All of which leads us to today, when the Copyright Advisory Group (CAG), which is staffed by government lawyers and represents the “combined weight” of each state and territory government and every major private, Catholic and independent school in Australia, is seeking concessions that the Government so recently ruled out.
“The intent of the Bill was clear: To confirm that an existing exception allowing copyright material to be used in classrooms without payment applies equally in online settings,” the joint statement from local creator groups reads.
It continues, “The Explanatory Memorandum is explicit, and the amendments were not intended to touch existing licensing arrangements. The Senate inquiry agreed, recommending the Bill pass as drafted. But now, the education sector wants more.”
The creative rights protection organisations say the answer to schools’ use and sharing of content is “not to take money from some of the lowest-paid workers in the country.”

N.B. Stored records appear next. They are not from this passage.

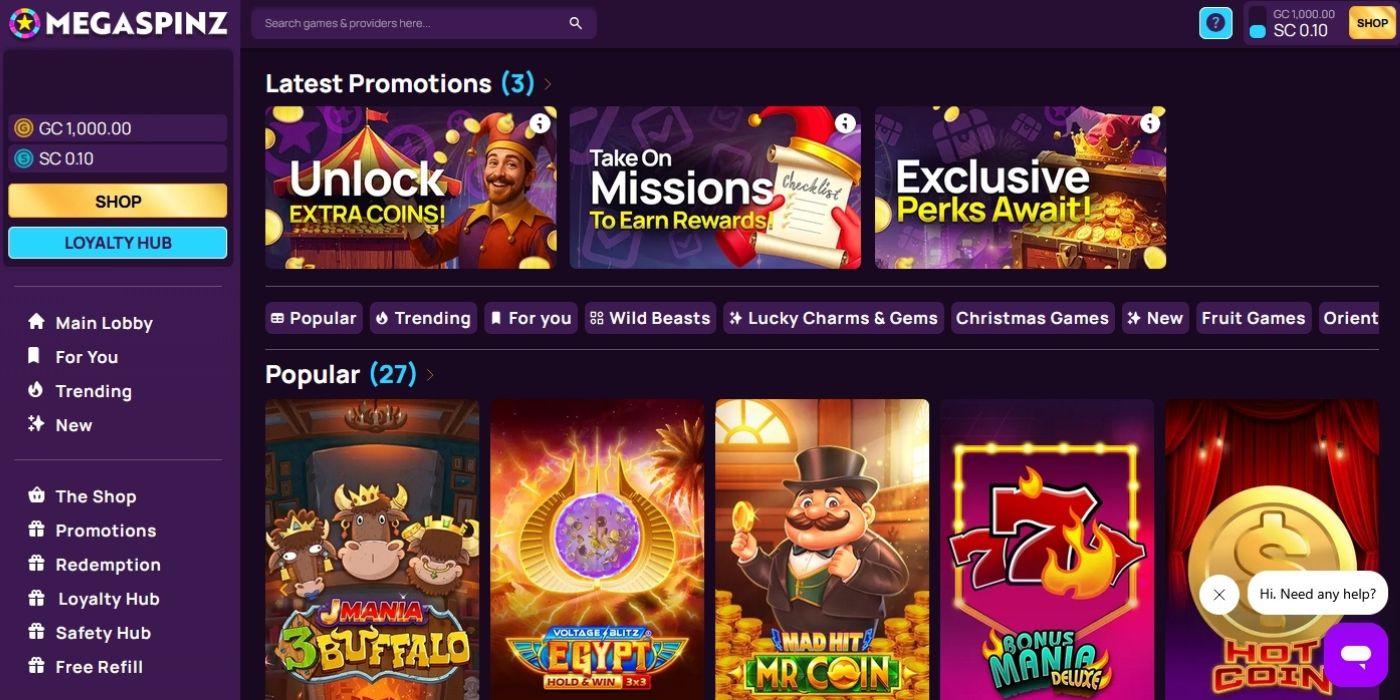Open the LOYALTY HUB button
The height and width of the screenshot is (700, 1400).
click(x=117, y=242)
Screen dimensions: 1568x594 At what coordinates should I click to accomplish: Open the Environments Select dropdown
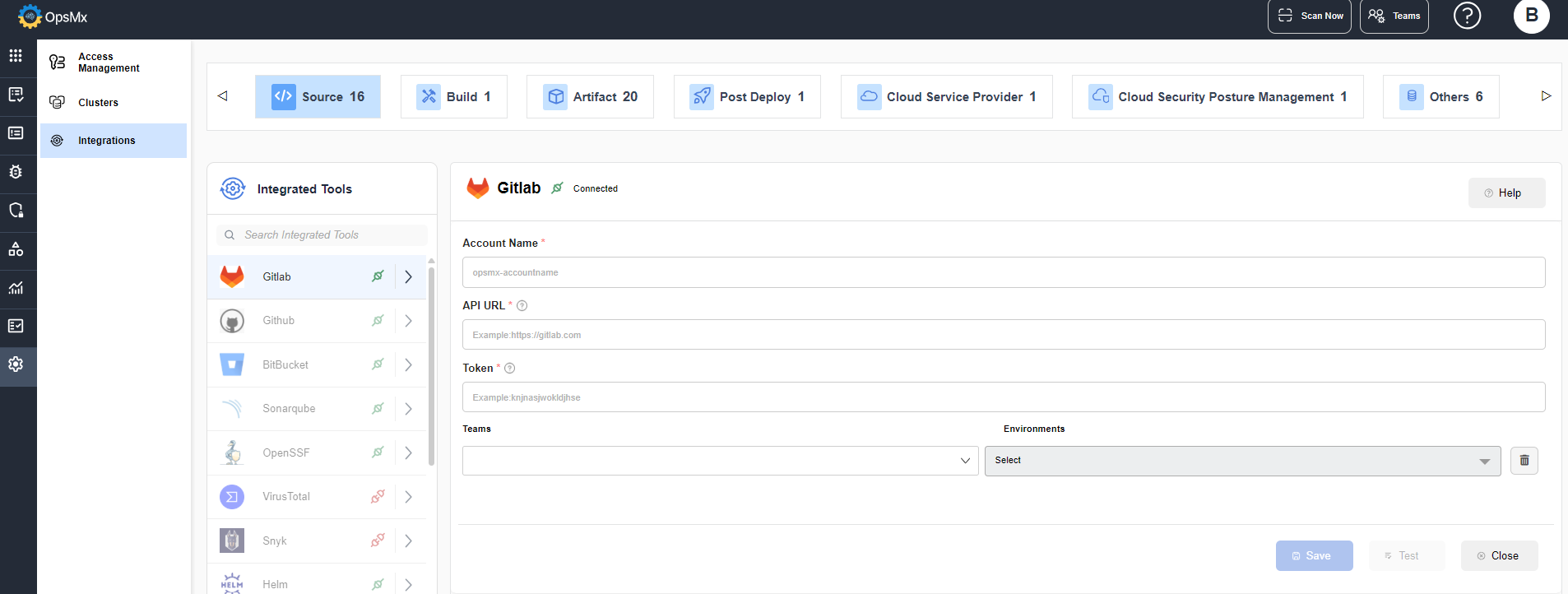(x=1242, y=461)
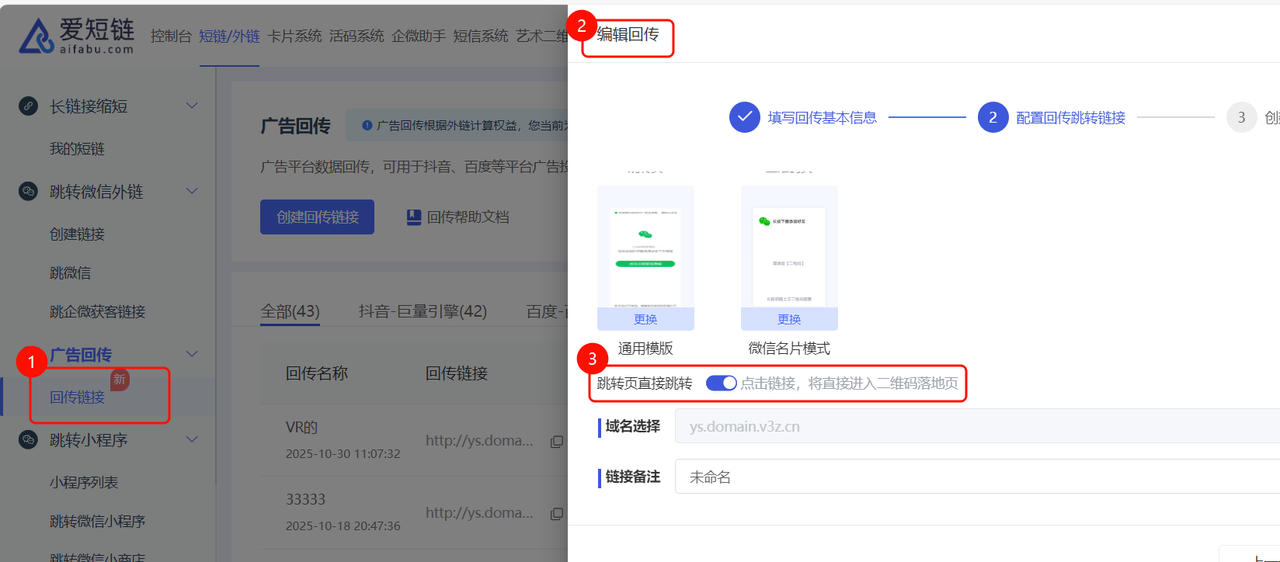The image size is (1280, 562).
Task: Switch to the 抖音-巨量引擎(42) tab
Action: coord(422,312)
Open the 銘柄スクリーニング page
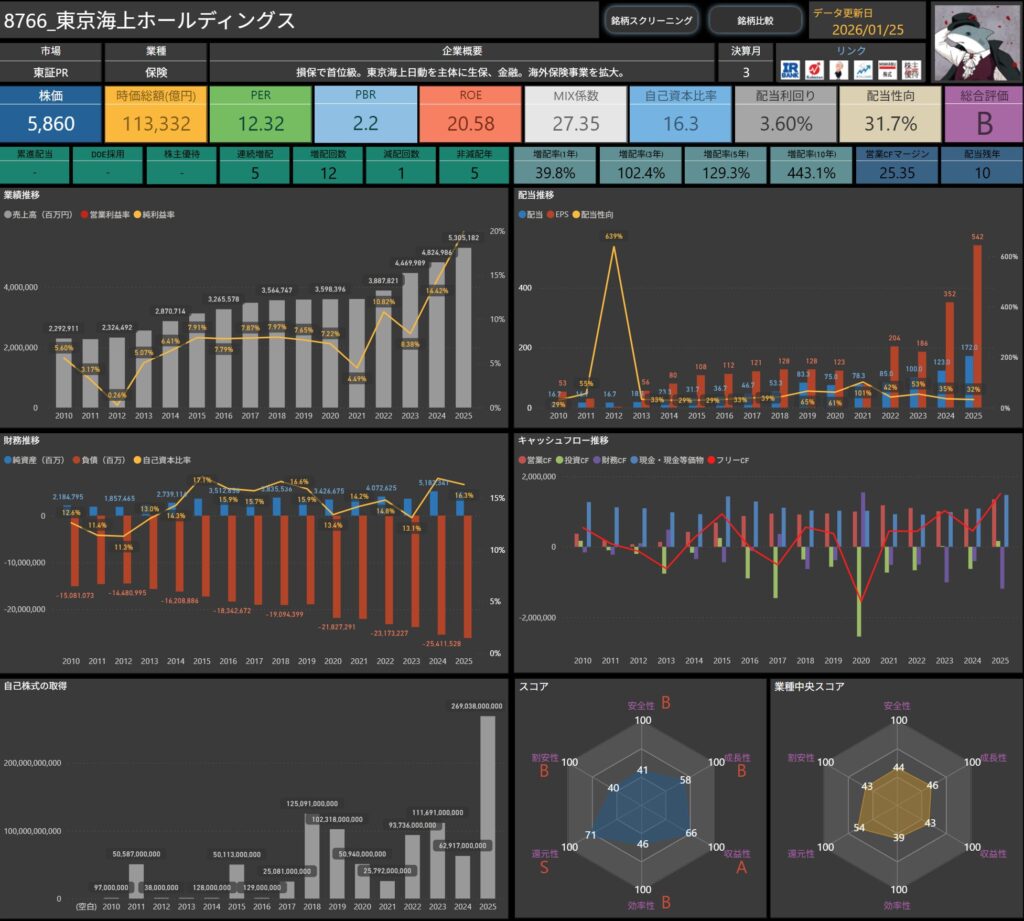 tap(651, 20)
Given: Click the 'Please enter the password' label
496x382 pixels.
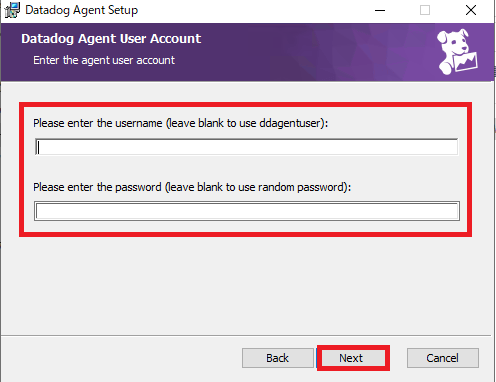Looking at the screenshot, I should coord(97,187).
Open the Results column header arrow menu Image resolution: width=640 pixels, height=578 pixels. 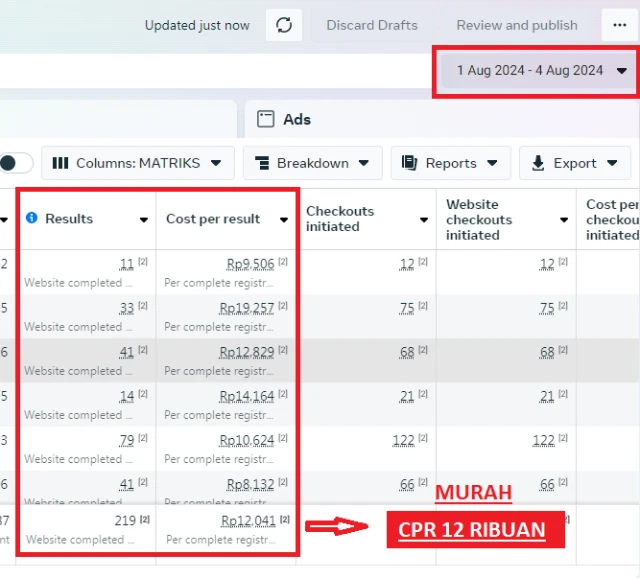click(144, 220)
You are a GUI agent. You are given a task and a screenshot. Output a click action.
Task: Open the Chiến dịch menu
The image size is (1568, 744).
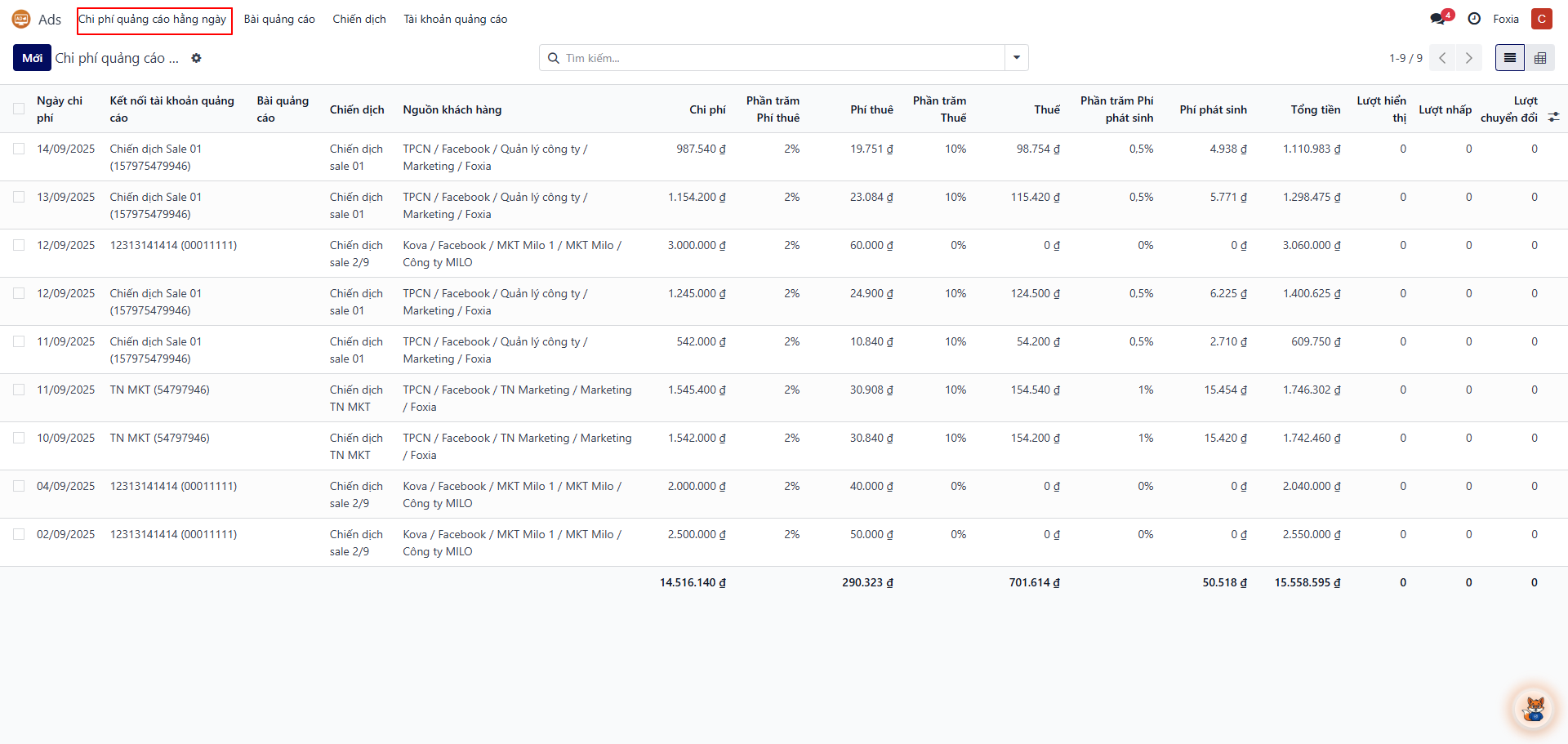click(359, 19)
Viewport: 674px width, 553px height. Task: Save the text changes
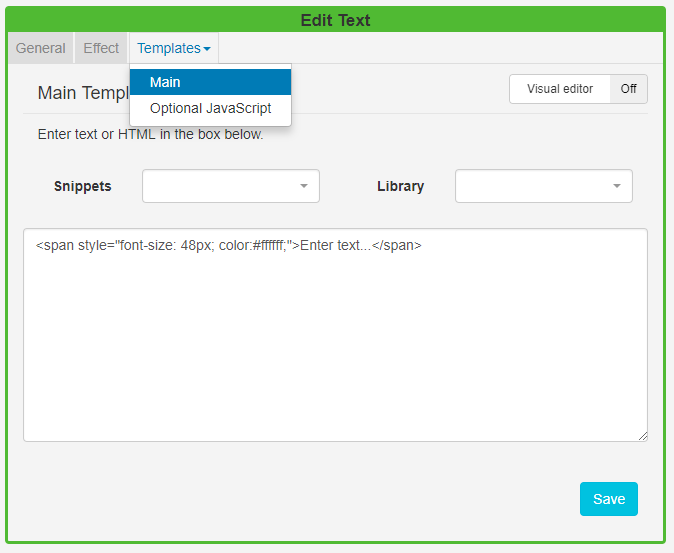608,499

“For just under $30 per student per year, every student in every Australian school has access to everything ever created, every book ever written, virtually every song ever recorded, every image ever published, every article, every poem, every illustration, every play, every documentary or film ever made and every screenplay,” the statement continues. “Not a curated subset. Not a limited catalogue. Everything.”
This means that, according to the artist rights’ groups, teachers can copy said content, then share it and stream it across classrooms in any format, “without seeking permission and without paying a cent beyond that flat annual fee. By any measure, it is one of the most comprehensive and accessible education licences anywhere in the world.”
The local creator rights groups also stated that this isn’t the first time they’ve come into a dispute with the education lobby.
“The same arguments were deployed in 2016,” the creator rights groups said. “They resurfaced during COVID-19, when the same lobby sought to use the pandemic as cover. They are now being run again, in perfect step with big tech's push to weaken creator protections in the development of Artificial Intelligence.
“The timing, each time, is not coincidental. The target, each time, is the same. The earnings of artists and creators who have no comparable institutional power, no government funding, and no capacity to absorb further cuts to their income.”
They continued, “The author whose book is being copied, the songwriter and recording artist whose work is being streamed in a classroom, the filmmaker and television creators whose work inspires, the illustrator whose images fill the curriculum already provide access for a sum that would not buy a single textbook or a school uniform shirt.
“Asking creators to carry costs that are not theirs to bear is not progress. It is cost-shifting dressed up as principle.”
AMPAL, APRA AMCOS, ARIA PPCA and the remaining creator groups concluded that they would continue to “oppose any expansion of copyright exceptions,” whether it’s in Copyright Amendment bills, the CAIRG process or in any future reform. They remain steadfast in protecting “the already modest incomes” of Australian creatives and defending any moves that would undermine licensing frameworks.